Makalah Tentang Pembantaian Muslim Rohingnya

BAB I
PENDAHULUAN
A. LATAR BELAKANG

Rohingya adalah sebuah kelompok etnis Indo-Arya dari Rakhine (juga dikenal sebagai Arakan, atau Rohang dalam bahasa Rohingya) di Myanmar. Rohingya adalah etno-linguistik yang berhubungan dengan bahasa bangsa Indo-Arya di India dan Bangladesh (yang berlawanan dengan mayoritas rakyat Myanmar yang Sino-Tibet).

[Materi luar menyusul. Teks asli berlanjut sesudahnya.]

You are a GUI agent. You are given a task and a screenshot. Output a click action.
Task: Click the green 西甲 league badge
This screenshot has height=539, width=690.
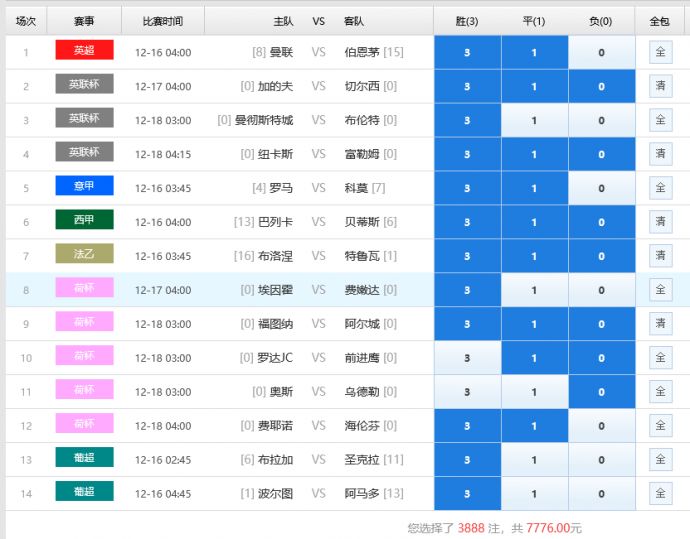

Menurut penuturan warga Rohingya dan beberapa tokoh agama, mereka berasal dari negara bagian Rakhine. Sedangkan sejarawan lain mengklaim bahwa mereka bermigrasi ke Myanmar dari Bengal terutama ketika masa perpindahan yang berlangsung selama masa pemerintahan Inggris di Burma[19][20][21], dan pada batas tertentu perpindahan itu terjadi setelah kemerdekaan Burma pada tahun 1948 dan selama periode Perang Kemerdekaan Bangladesh pada tahun 1971

Muslim dilaporkan telah menetap di negara bagian Rakhine (juga dikenal sebagai Arakan) sejak abad ke-16, meskipun jumlah pemukim Muslim sebelum pemerintahan Inggris tidak tidak diketahui dengan pasti[24]. Setelah Perang Anglo-Burma Pertama tahun 1826, Inggris menganeksasi Arakan dan pemerintah pendudukan mendorong terjadinya migrasi pekerja dari Bengal datang kesana untuk bekerja sebagai buruh tani. Diperkirakan terdapat 5% populasi Muslim yang mendiami Arakan pada tahun 1869, meskipun perkiraan untuk tahun sebelumnya memberikan angka yang lebih tinggi. Inggris melakukan beberapa kali sensus penduduk antara tahun 1872 dan 1911 yang hasilnya mencatat peningkatan jumlah populasi Muslim dari 58.255 ke 178.647 di Distrik Akyab. 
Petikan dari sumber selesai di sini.